Por outro lado, isso é muito bom, isso é bom demais. A apatia do eleitorado demonstra que nunca mais teremos eleições como as de antigamente, e não só pela urna eletrônica. Eleições viraram rotina e o eleitor passional, aquele que confundia política com time de futebol, brincava de bandido e mocinho, é um cidadão dos tempos em que se amarrava eleitor com linguiça.

Nem mesmo para os marqueteiros os tempos serão os mesmos, quando a safra eleitoral era uma cornucópia de dólares que irrigava o bolso de todos, da esquerda à direita. Todos os truques de comunicação já estrearam com grande sucesso de crítica, mas o distinto público cansou de ver o mesmo filme, os mesmos discursos, os mesmos roteiros, os mesmos programas gráficos dos computadores, os mesmos efeitos especiais, as mesmas duplas caipiras, as mesmas maquiagens, os mesmos truques e chega dos mesmos. Comícios, uma assembleia de trogloditas.

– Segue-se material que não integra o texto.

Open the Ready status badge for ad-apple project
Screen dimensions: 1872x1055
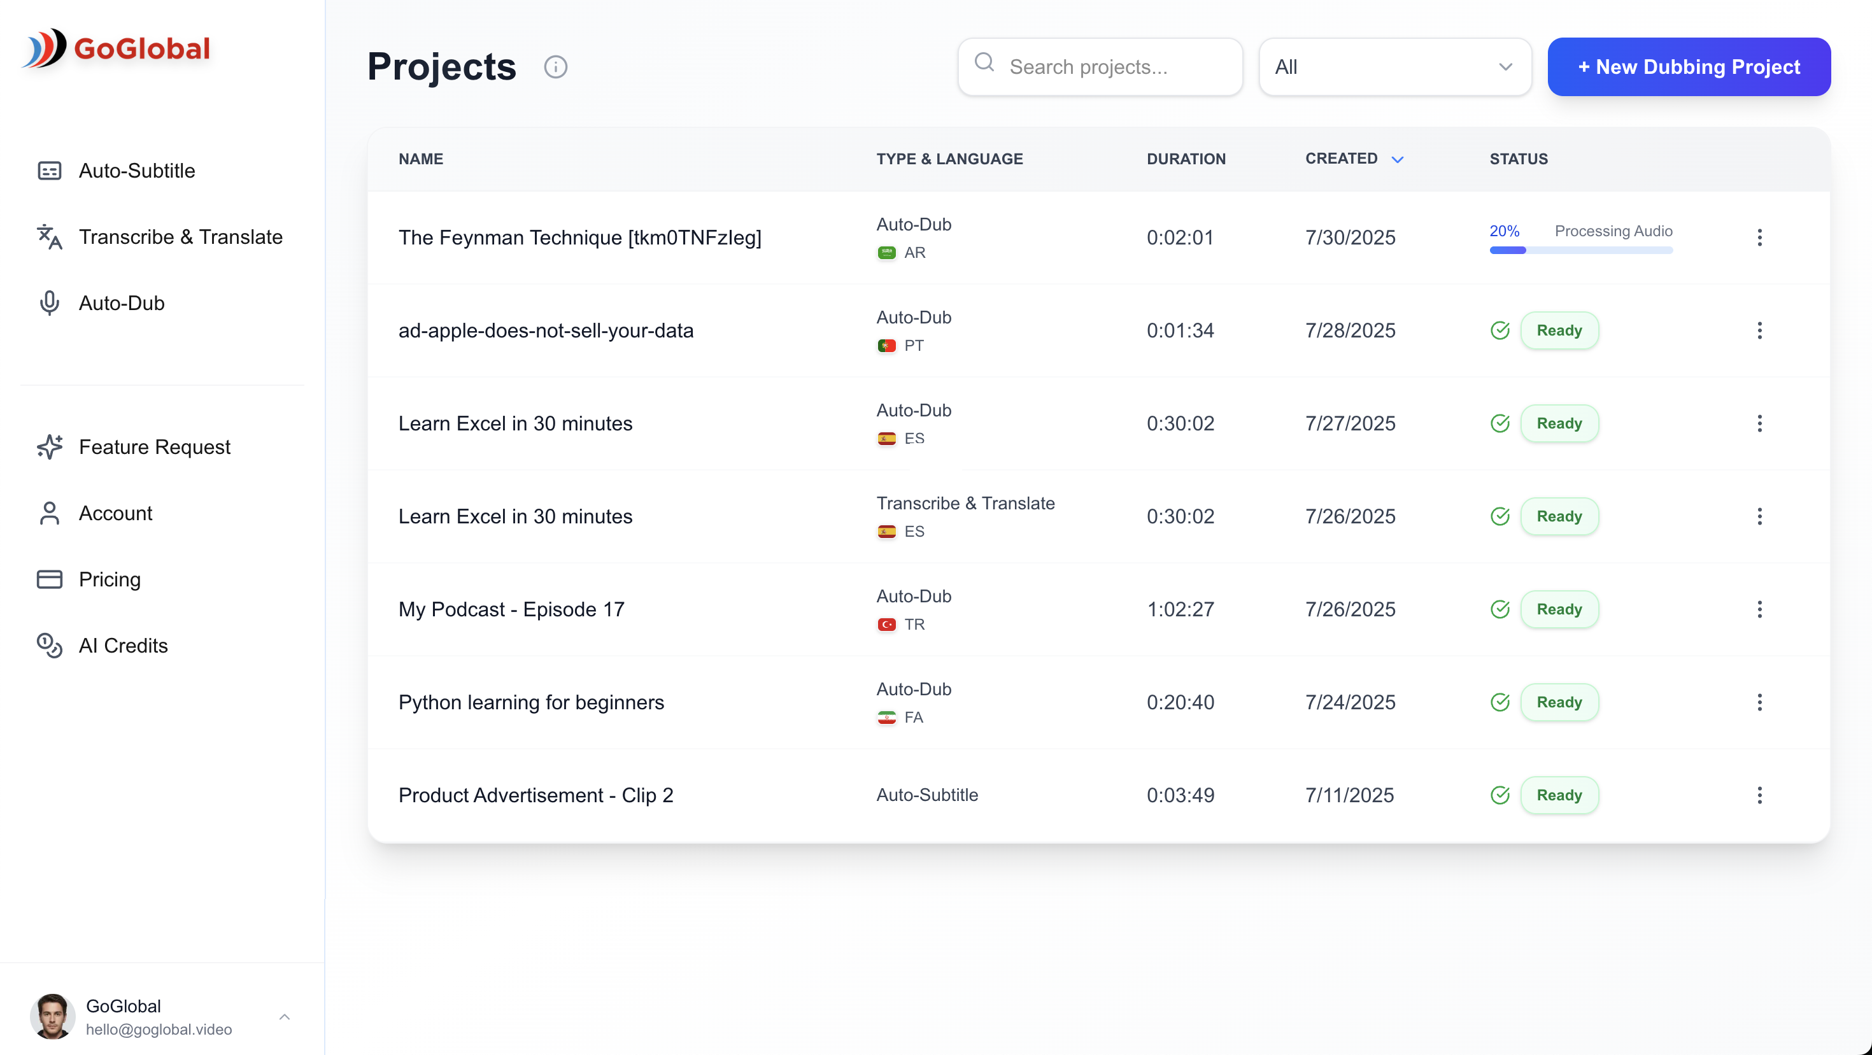(1560, 330)
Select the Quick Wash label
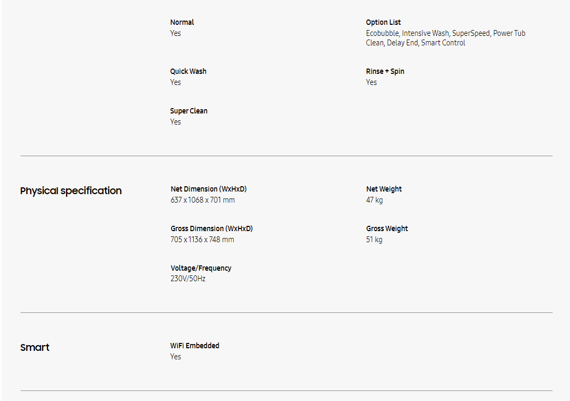The height and width of the screenshot is (401, 570). (188, 71)
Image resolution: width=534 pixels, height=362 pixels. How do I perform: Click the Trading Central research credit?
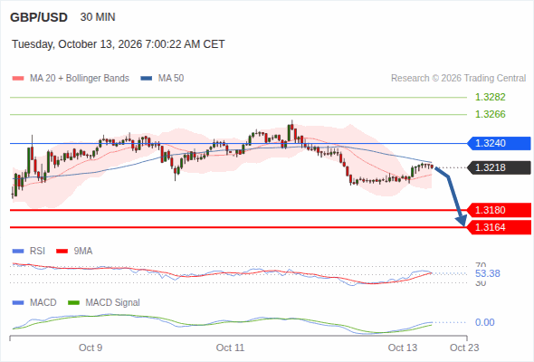(458, 79)

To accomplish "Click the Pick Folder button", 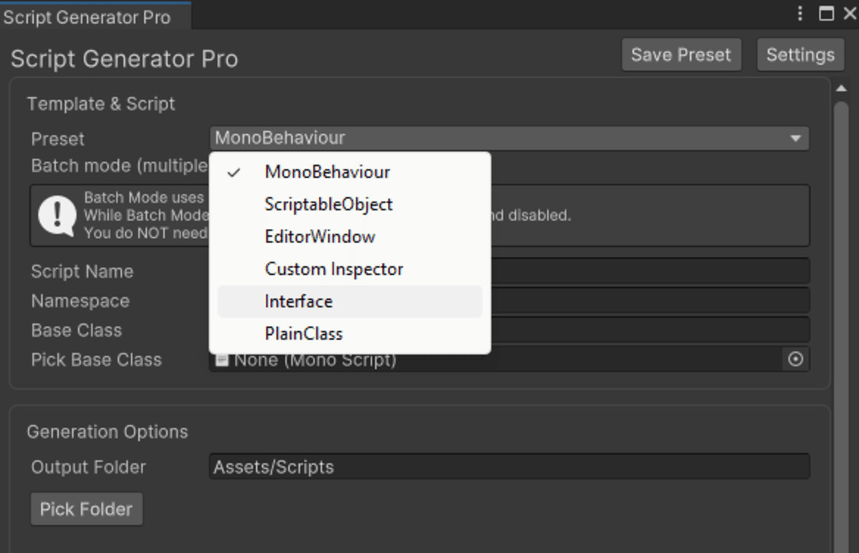I will click(x=86, y=509).
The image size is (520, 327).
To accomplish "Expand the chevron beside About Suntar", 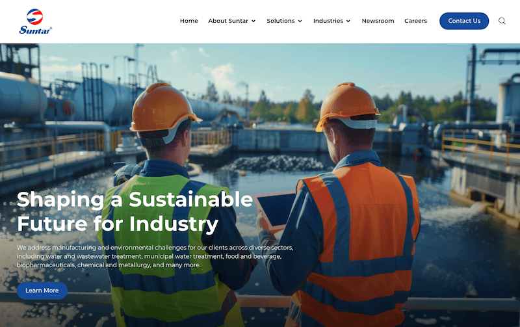I will (x=254, y=21).
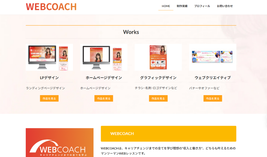Go to the 制作実績 menu page
The height and width of the screenshot is (157, 267).
pos(182,6)
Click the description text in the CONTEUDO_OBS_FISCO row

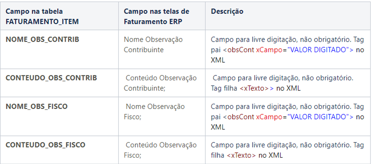[x=287, y=145]
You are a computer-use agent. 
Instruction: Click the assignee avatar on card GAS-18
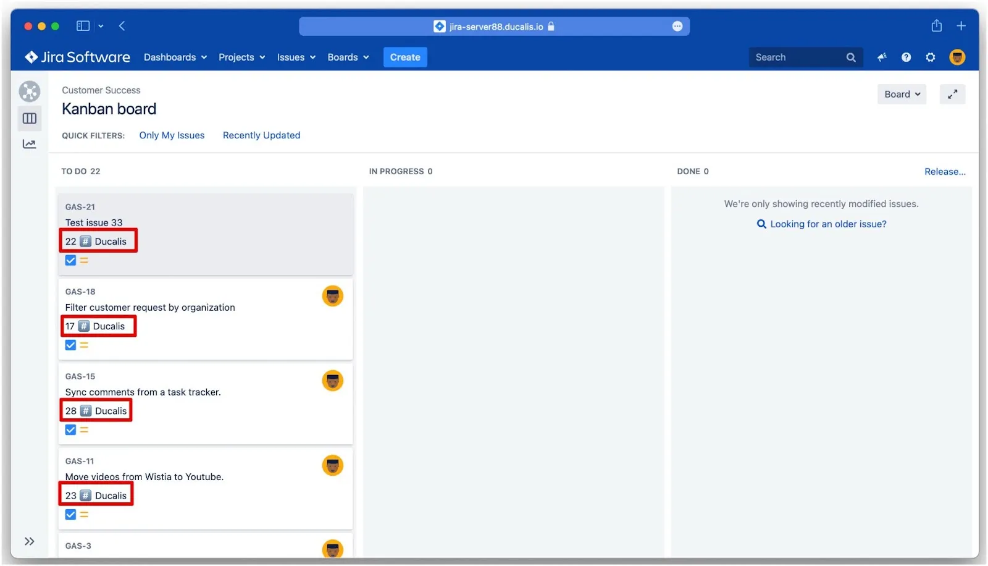(x=332, y=296)
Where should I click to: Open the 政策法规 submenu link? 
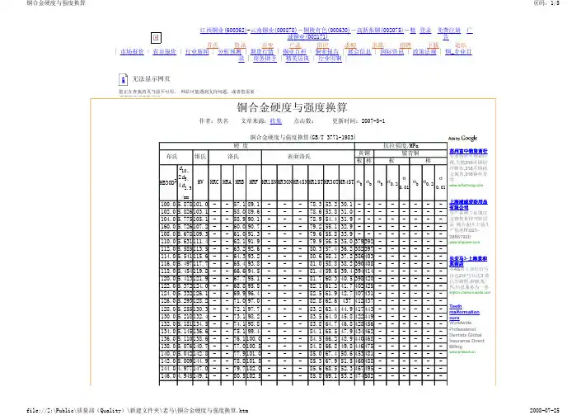click(426, 51)
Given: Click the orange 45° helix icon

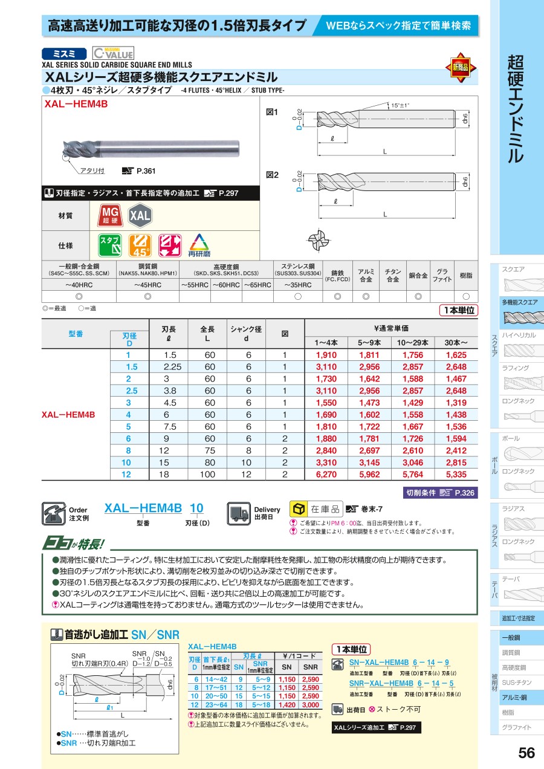Looking at the screenshot, I should coord(140,246).
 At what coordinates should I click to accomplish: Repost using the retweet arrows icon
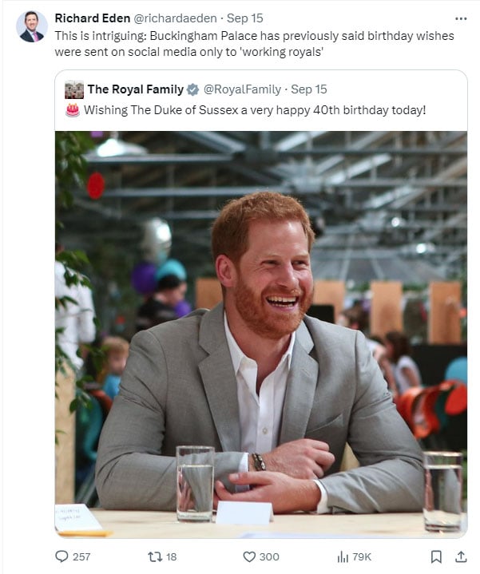click(156, 556)
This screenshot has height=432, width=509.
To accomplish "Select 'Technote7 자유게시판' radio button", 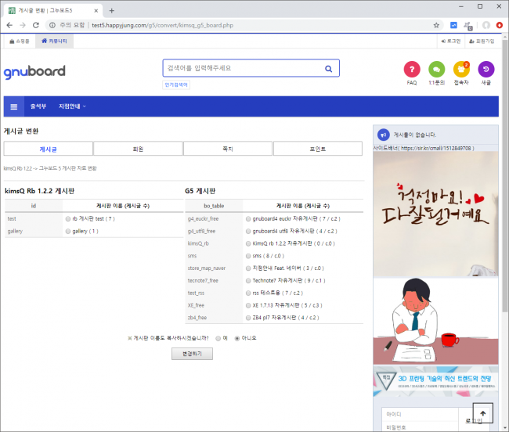I will click(x=248, y=280).
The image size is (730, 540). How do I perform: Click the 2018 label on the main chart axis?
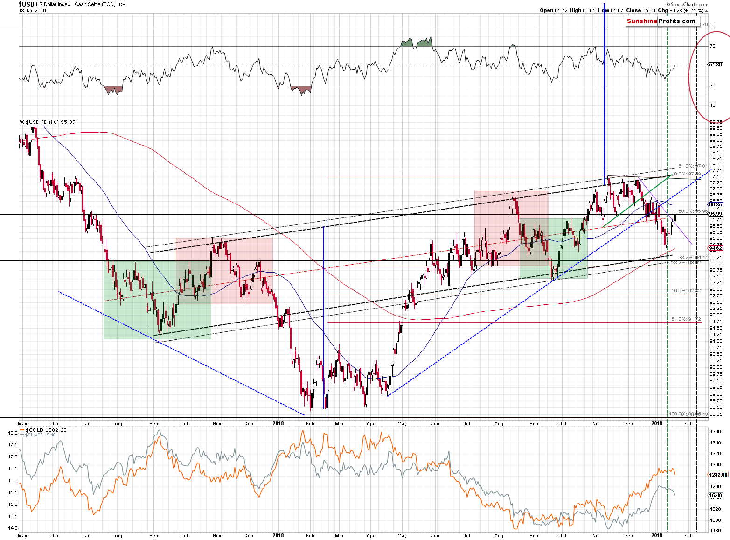point(278,424)
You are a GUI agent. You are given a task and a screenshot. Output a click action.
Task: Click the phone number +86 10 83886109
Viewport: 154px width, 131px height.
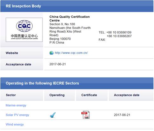(119, 32)
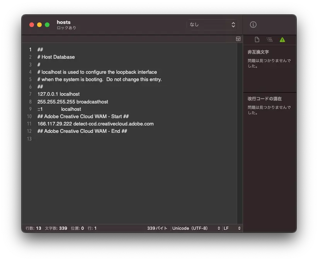The width and height of the screenshot is (318, 261).
Task: Open the Unicode (UTF-8) encoding menu
Action: (x=196, y=228)
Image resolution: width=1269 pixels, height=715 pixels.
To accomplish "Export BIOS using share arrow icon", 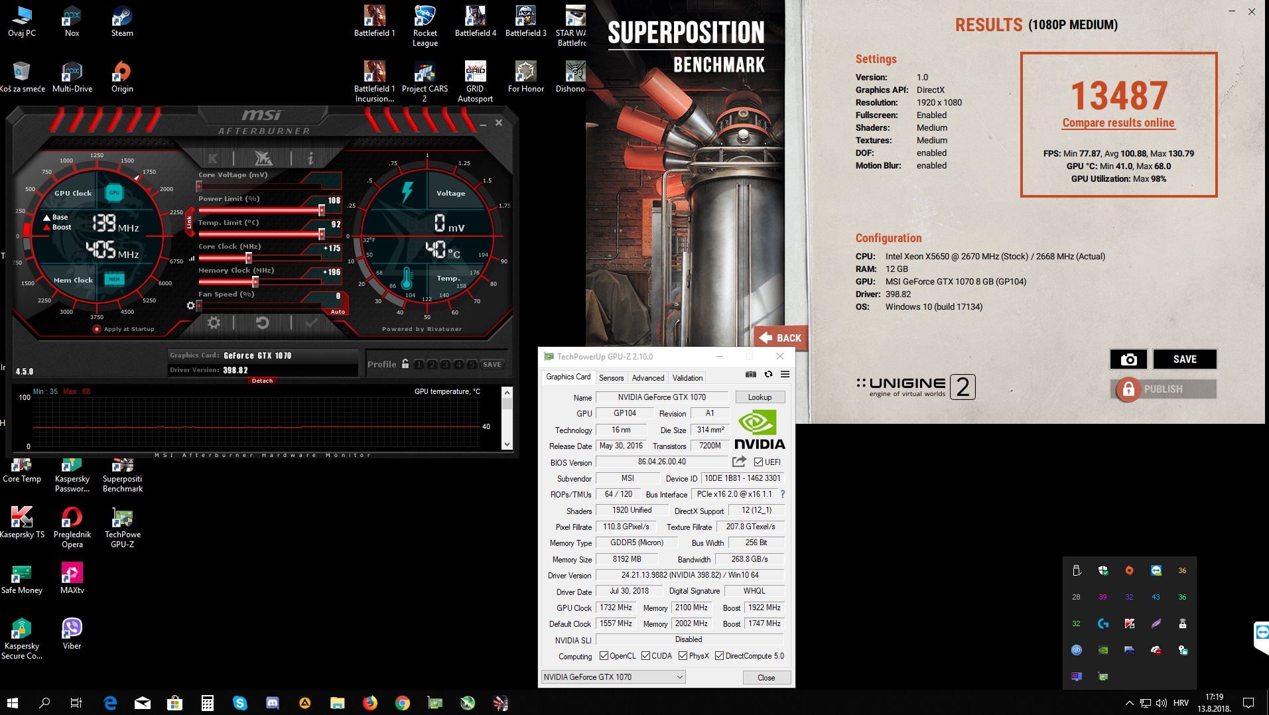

Água mole em pedra dura, tanto bate que caiu a ficha: campanha eleitoral é um mundo do faz-de-conta e isso não é mais segredo de polichinelo. Daí o silêncio da esfinge, que observa com um imenso enfado o patético desfile de militantes assalariados nas esquinas da cidade. No domingo o eleitor vai burocraticamente bater o ponto. Entra mudo, sai mudo, porque eleição deixou de ser prioridade na agenda.

Ai, que preguiça!

A apatia do eleitor sinaliza que os tempos são outros. O distinto público dispensa tantas plumas e paetês, tantos estandartes e alegorias e pede um sincero samba-enredo no lugar daquele velho e ultrapassado samba do crioulo doido.